The German government also attaches great importance to the project. According to Handelsblatt, the government has approved the start-up plan for non-funded projects and has given a positive assessment in terms of financial subsidies. Saxony Secretary of State Oliver Schenk revealed that the project subsidy could reach hundreds of millions of euros and is expected to be officially distributed by 2025. This will significantly alleviate GF's capital pressure on equipment investment and technology upgrades.
However, there are still shortcomings in the European semiconductor ecosystem. Although manufacturing is expected to be strengthened, it is still highly dependent on suppliers such as ASML in the Netherlands for upstream equipment such as lithography machines. According to ASML's annual report, its sales to domestic customers in Europe will account for less than 15% in 2024. If the local equipment and material links cannot be enhanced synchronously, the process evolution and efficiency improvement of the Dresden production line will be restricted to a certain extent.
3. Global Supply Chain Restructuring: Stabilizer or "Price Stirror"?
From a global perspective, GF's move is not only about the layout of production capacity, but also touches on the core issue of chip supply chain security. In recent years, global automotive chips have been highly concentrated in Asia, especially in Taiwan and South Korea.

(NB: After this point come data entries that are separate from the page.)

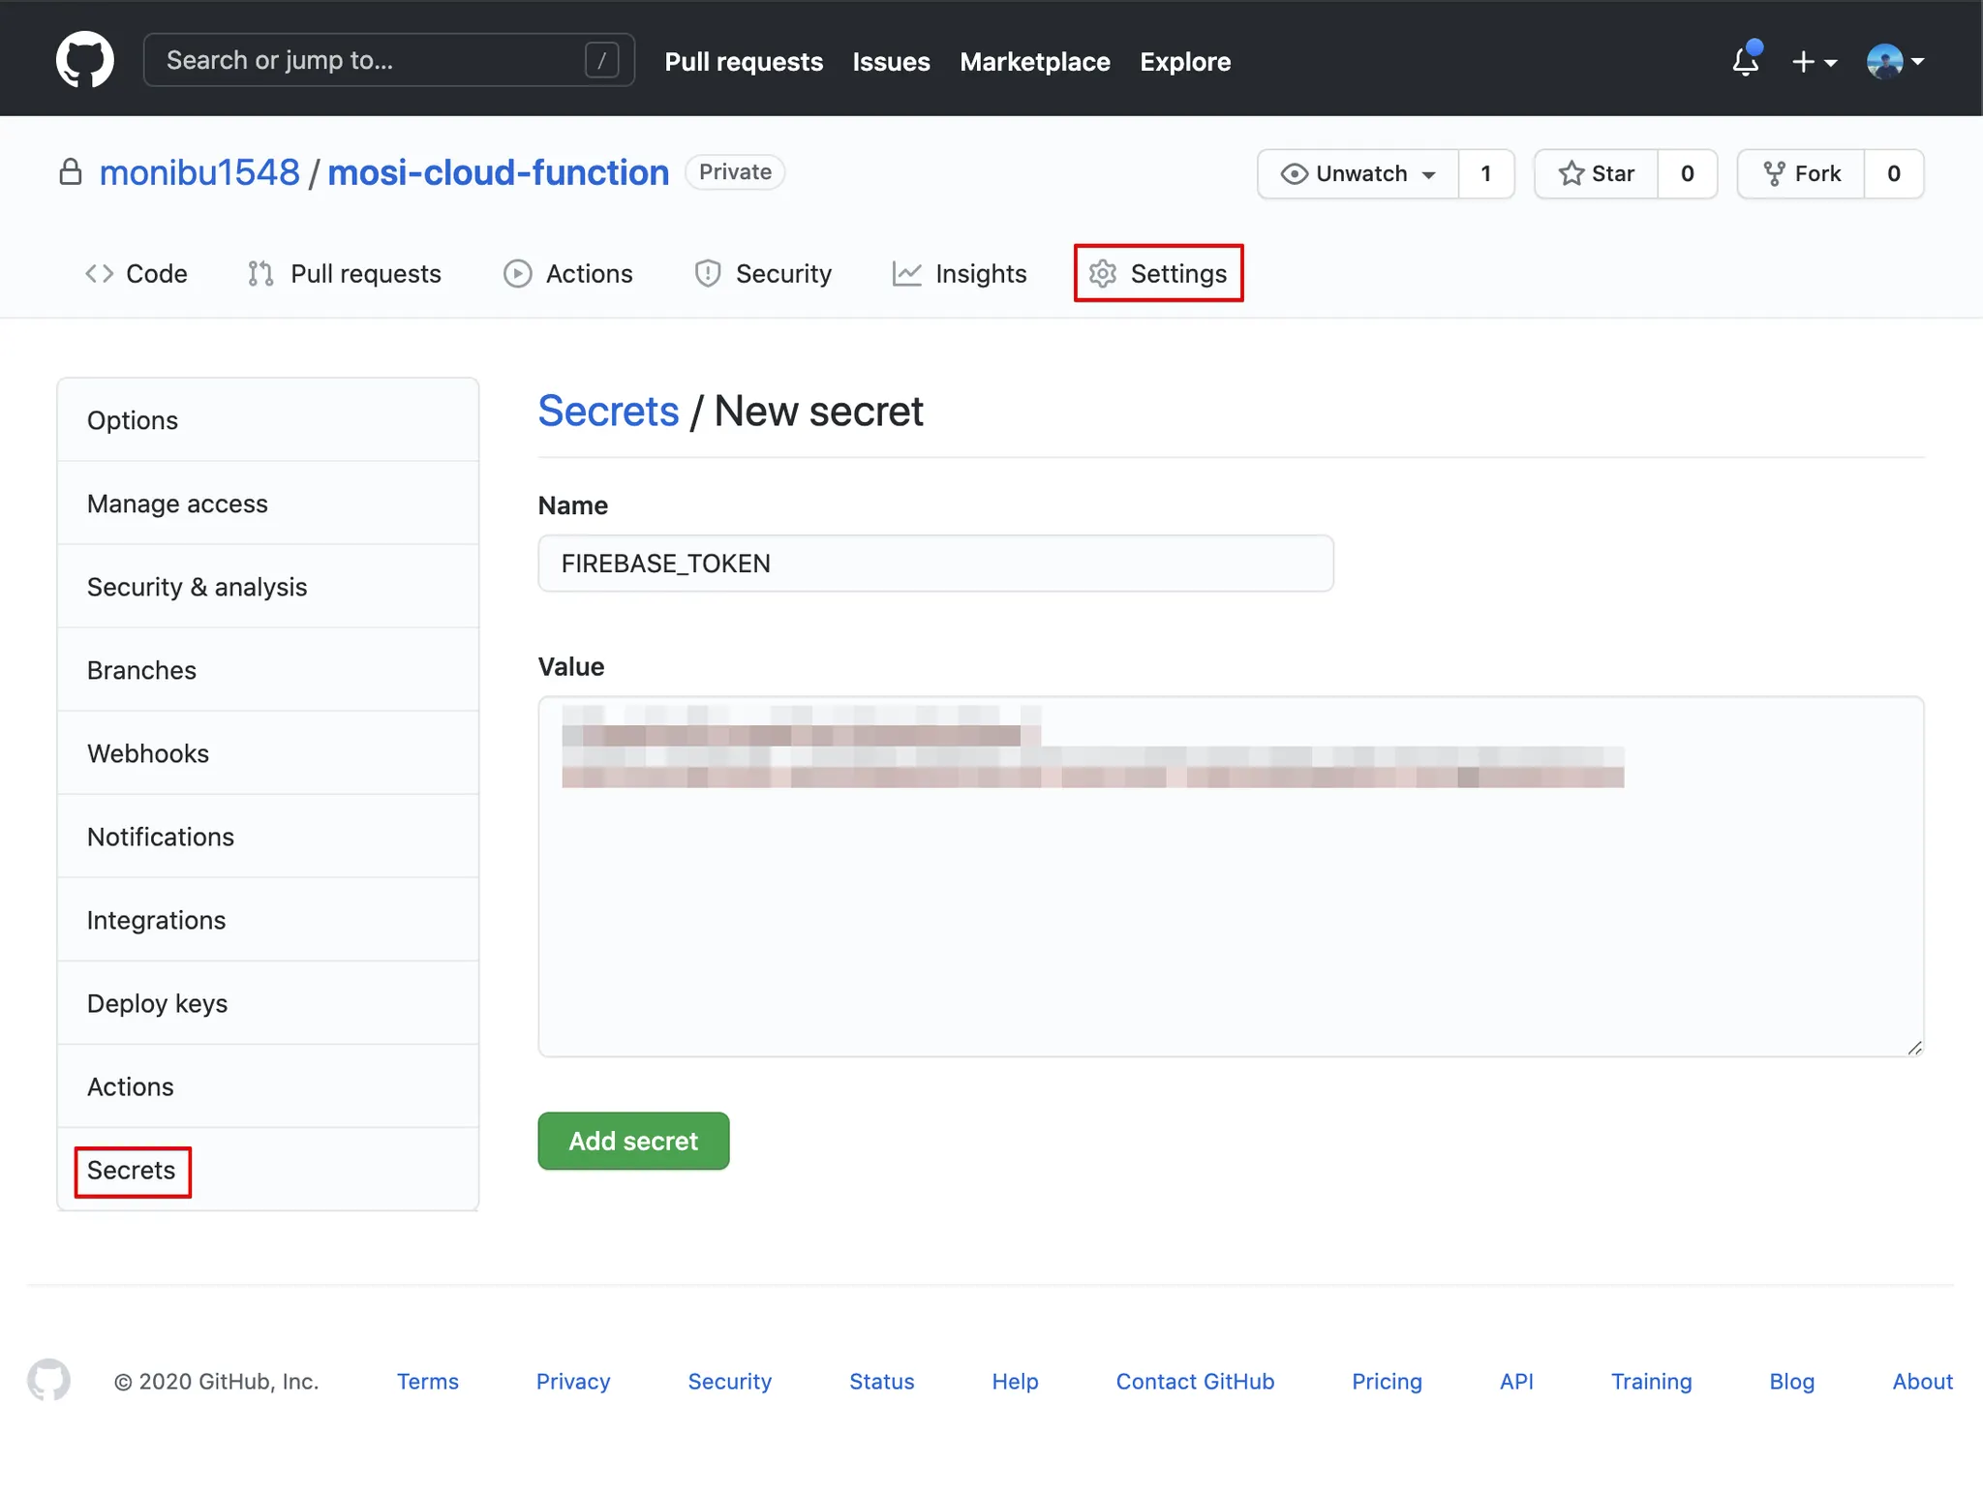Click the Add secret button
Image resolution: width=1983 pixels, height=1496 pixels.
click(633, 1141)
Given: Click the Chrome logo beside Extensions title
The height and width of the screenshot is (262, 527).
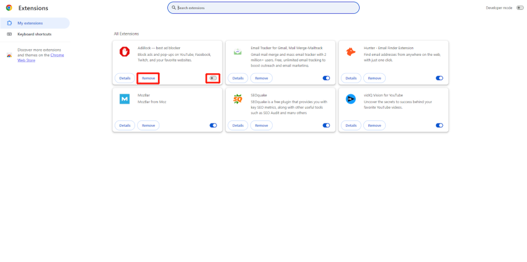Looking at the screenshot, I should coord(9,8).
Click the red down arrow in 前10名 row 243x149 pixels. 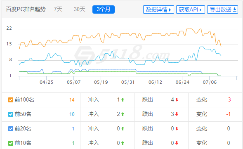[x=177, y=143]
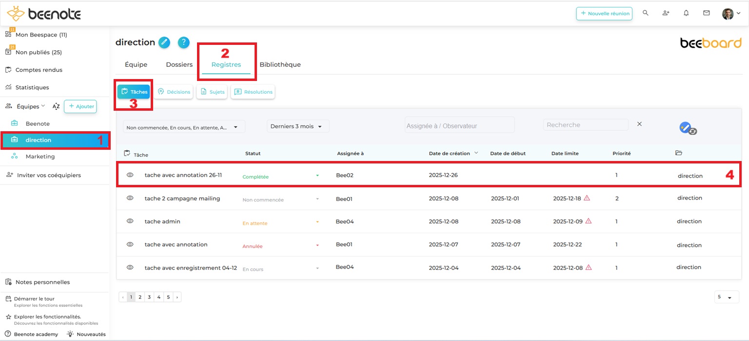Open the notifications bell icon
749x341 pixels.
click(x=686, y=13)
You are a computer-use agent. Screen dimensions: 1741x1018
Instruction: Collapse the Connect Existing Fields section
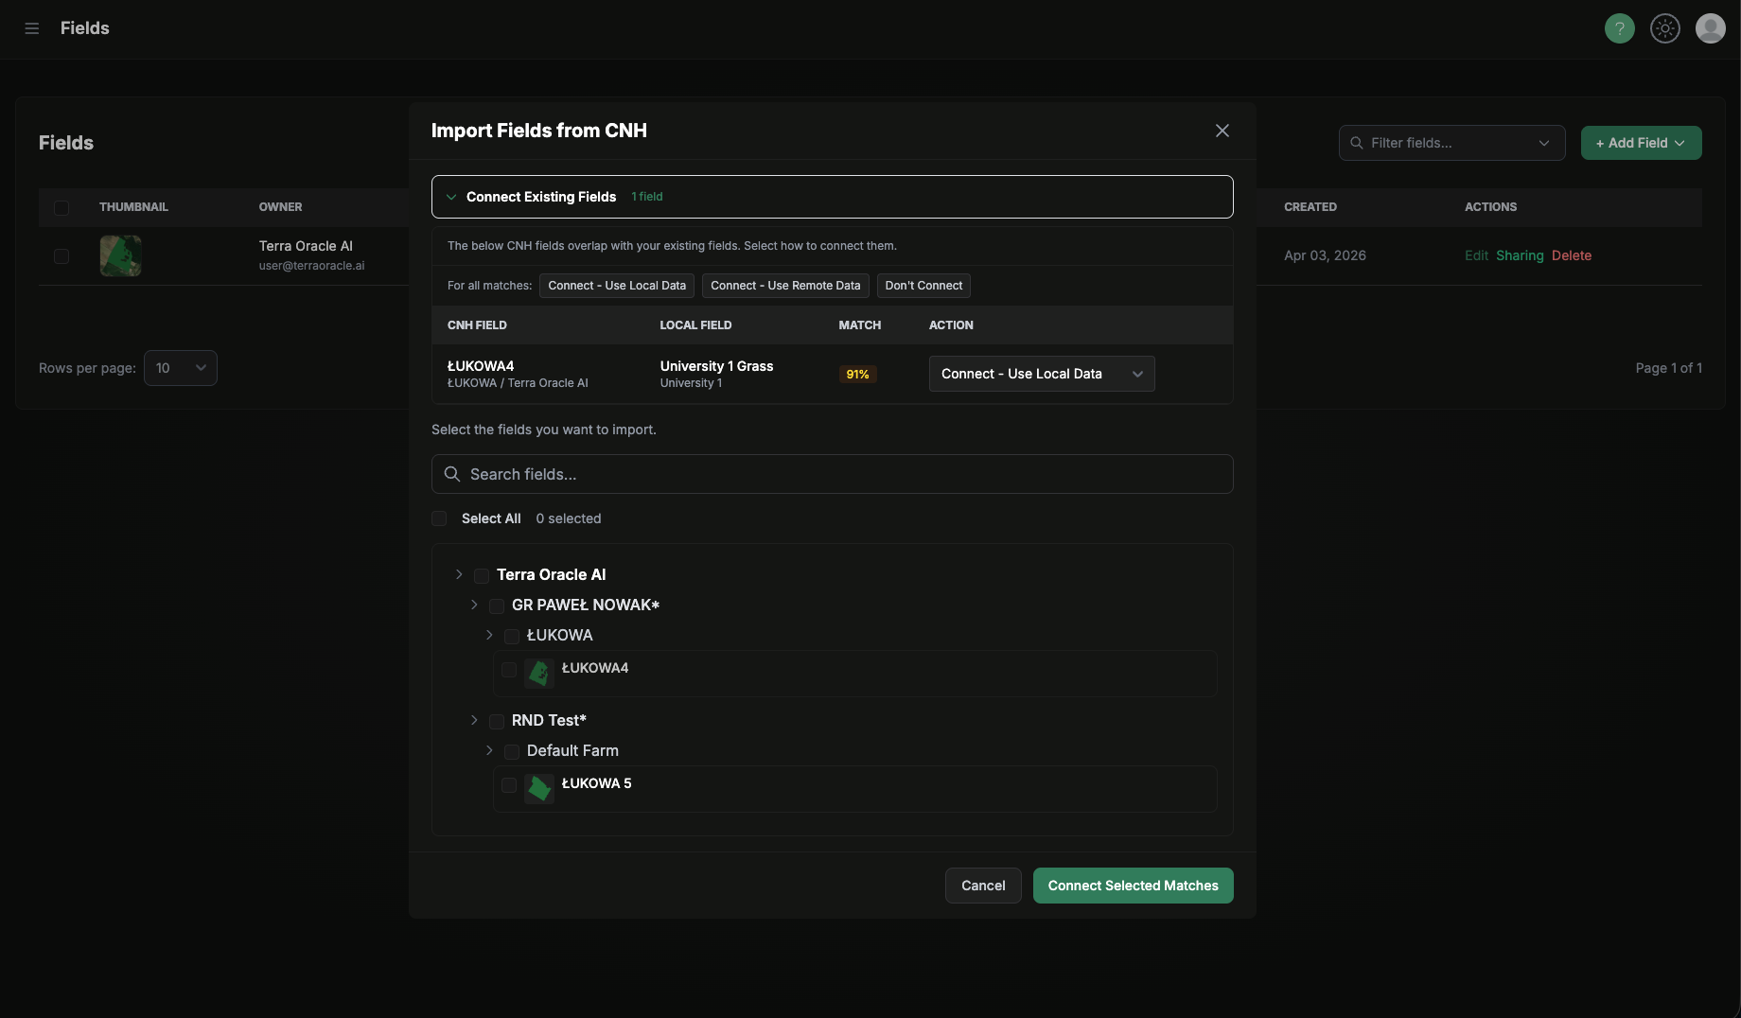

According to AutoForecast Solutions data, about 60% of the world's automotive chips will be produced in Taiwan in 2023, and South Korea will account for about 25%. In the event of a geopolitical conflict or natural disaster, the risk of supply disruption soars.
GF's expansion of production capacity in Europe may increase the self-sufficiency rate of automotive chips in Europe by 15%~20%, providing a guarantee for global OEMs to build a "regional diversification" procurement system, and also helping to alleviate the anxiety of supply chain security at the policy level in the United States and Europe.
In the global mature process market, GF's layout is more strategic. Although 28nm and above processes are not cutting-edge technologies, SEMI estimates that as of 2023, mature process chips still account for more than 50% of the global wafer manufacturing market. They are widely used in power management ICs, MCUs, sensors, RF and analog mixed-signal applications.
The Dresden expansion is not only expected to enhance GF's capacity supply in the 28/40/55nm nodes, but also may compress the market space of other small and medium-sized OEMs. Once the market supply tends to be saturated, price wars are inevitable, and some companies that lack customer stickiness and technical moats may be unsustainable.
4. Conclusion: Risks and Hopes under Industrial Reshaping
GF's €1.1 billion investment plan is an important "chess piece" in Europe's chip strategy. It may inject a long-term and stable source of chips into the local automotive industry, or it may break the existing competition pattern in the field of mature processes and become the fuse for the reshuffle of the industrial chain.
However, it is worth being vigilant that this growth model, driven by huge investment expansion, cannot match customer demand and market rhythm in a timely manner, and there is also a risk of overcapacity and increased asset burden. In the context of advanced manufacturing processes continuously improving manufacturing efficiency, mature process foundries can only avoid the "scale trap" by relying on differentiated processes, reliable delivery and local services.
Whether it is to stabilize the strategic security of European semiconductors or to impact the global mature process pattern, GF's Dresden project is not just a simple factory expansion, but a game related to the reconstruction of the global semiconductor landscape. It is becoming clear who will benefit and who will be squeezed out. And the answer may be revealed in the near future.